Scand J Work Environ Health. 2026 May 25:4296. doi: 10.5271/sjweh.4296. Online ahead of print.
ABSTRACT
OBJECTIVES: The association between night shift work and chronic kidney disease (CKD) risk remains uncertain. We investigated the associations of current/lifetime night shift work with incident CKD, assessed joint effects with genetic susceptibility, and explored the mediating roles of obesity and metabolomic alterations.
METHODS: Utilizing UK Biobank data, current (N=242 721) and lifetime (N=63 659) night shift duration/frequency were assessed via questionnaires. The primary outcome was incident CKD. Polygenic risk scores (PRS) for cardiometabolic diseases (diabetes, hypertension, and cardiovascular disease) were calculated. Plasma metabolomics (249 measures, N=122 681) were analyzed.
RESULTS: Over 13.7 years of follow-up, 5654 incident CKD cases were identified. Compared to day workers, those who usually or always worked night shifts had a 25% higher CKD risk [adjusted hazard ratio (HR) 1.25, 95% confidence interval (CI) 1.10-1.41] and developed CKD 2.06 years earlier (95% CI 0.75-3.25). Lifetime night shift exposure showed consistent dose-response relationships, with 16-17% increased risks for either ≥5 cumulative years (HR 1.17, 95% CI1.01-1.36) or ≥3 monthly night shifts (HR 1.16, 95% CI1.01-1.33). Participants with both usual/always night shift exposure and high PRS for cardiometabolic diseases exhibited the greatest CKD risk. Obesity-related parameters (body mass index and waist circumference) mediated 14.7-14.8% of the observed night shift-CKD association. A novel 9-metabolite signature reflective of night shift mediated 5.47% of this association, primarily through disrupted fatty acid metabolism.

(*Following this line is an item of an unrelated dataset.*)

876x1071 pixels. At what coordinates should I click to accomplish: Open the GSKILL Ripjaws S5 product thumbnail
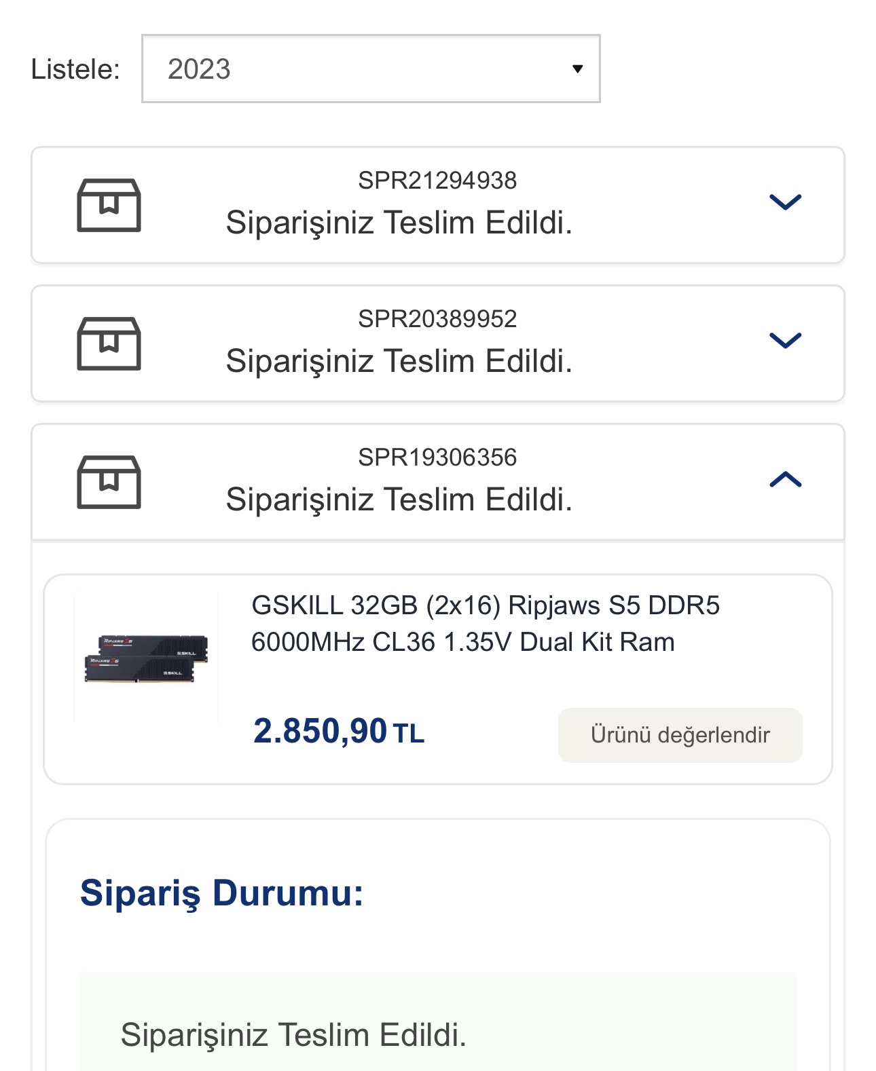[x=146, y=658]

CONCLUSIONS: Night shift work exhibits a dose-dependent association with CKD risk, exacerbated by cardiometabolic genetic predisposition and partially mediated through metabolic dysregulation and obesity. These findings underscore the need for workplace interventions targeting shift scheduling and metabolic health among high-risk workers.